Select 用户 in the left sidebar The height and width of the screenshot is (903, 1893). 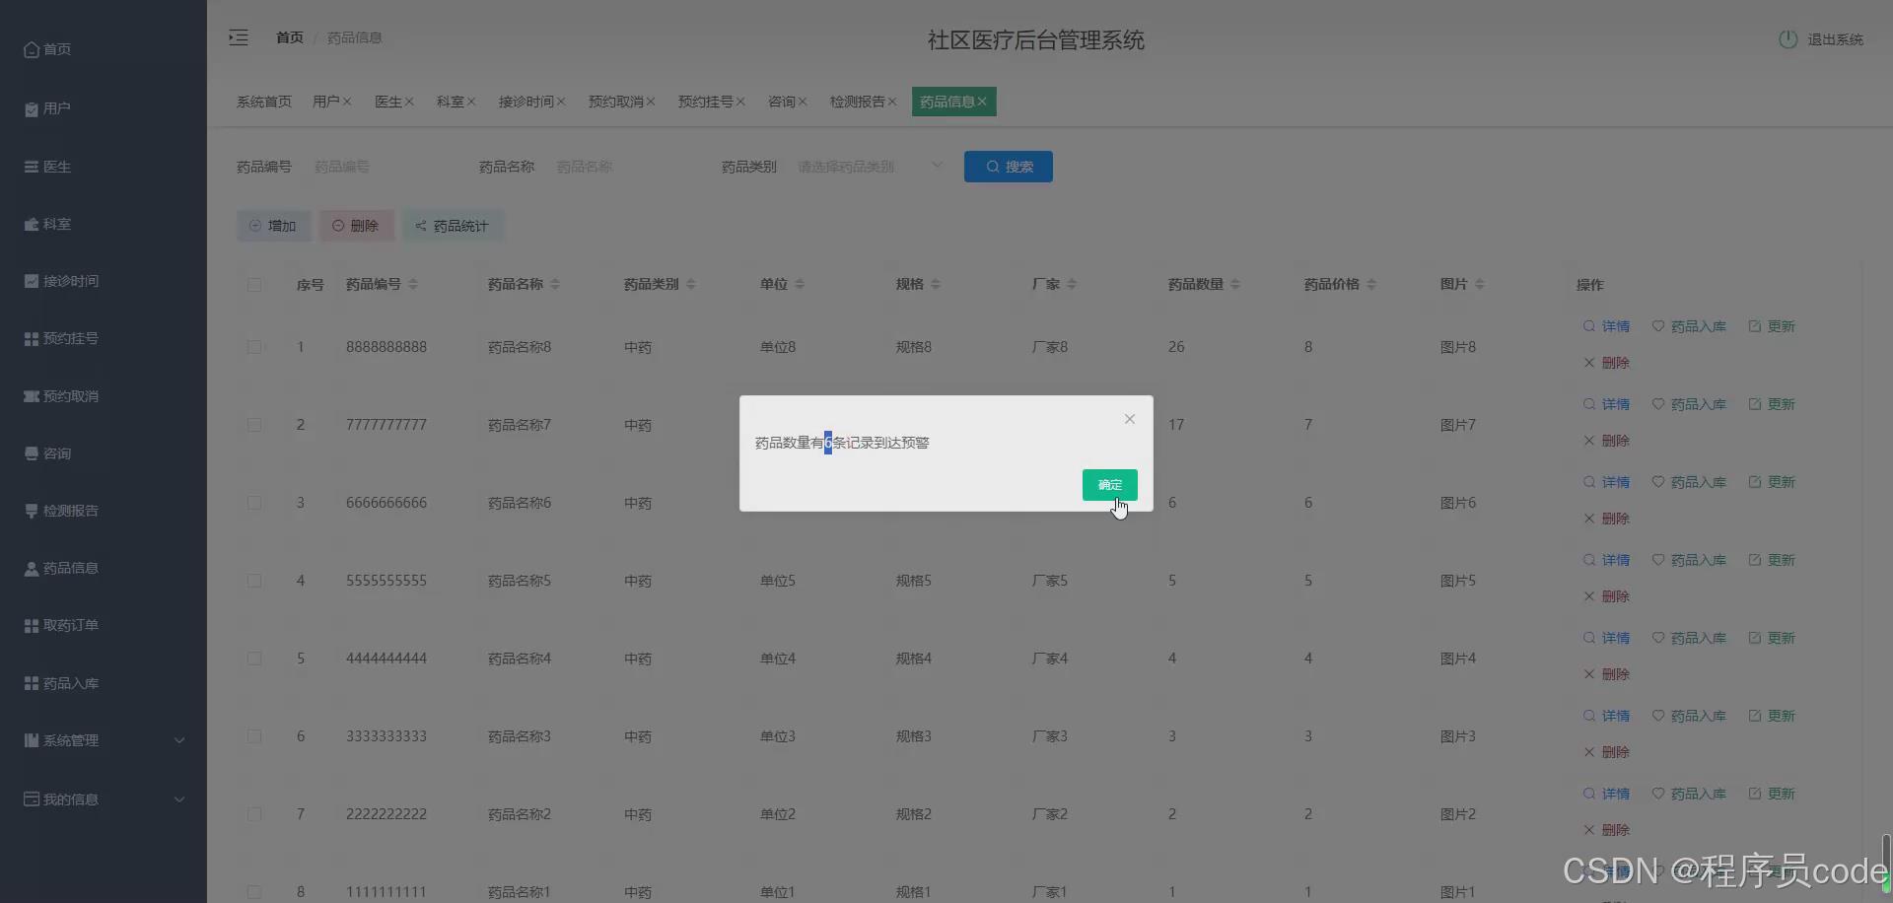(56, 108)
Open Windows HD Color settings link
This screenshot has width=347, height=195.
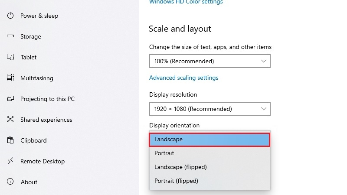pos(186,2)
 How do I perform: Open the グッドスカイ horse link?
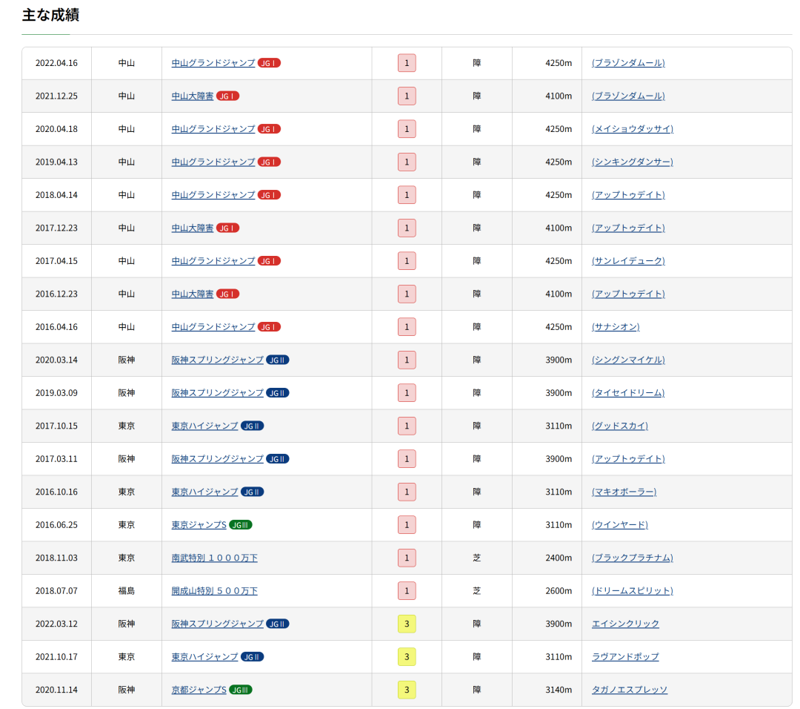pyautogui.click(x=619, y=426)
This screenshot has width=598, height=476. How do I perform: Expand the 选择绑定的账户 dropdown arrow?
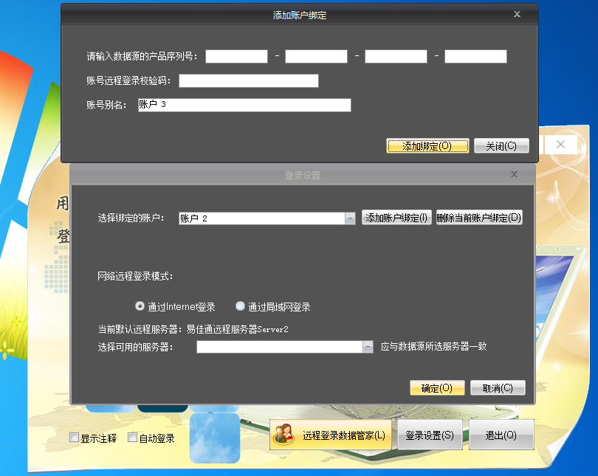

⁂

TASK DESCRIPTION: Rewrite the records from the line with "Open Windows HD Color settings link" through the end, swapping "screenshot" for "image" and keeping everything else the same. Leave the pictures out of your answer.

RESPONSE TO THE EXERCISE:
Open Windows HD Color settings link
This image has width=347, height=195.
pos(186,2)
 How do I perform: Open the グッドスカイ horse link?
pyautogui.click(x=619, y=426)
This image has width=598, height=476. How do I perform: Expand the 选择绑定的账户 dropdown arrow?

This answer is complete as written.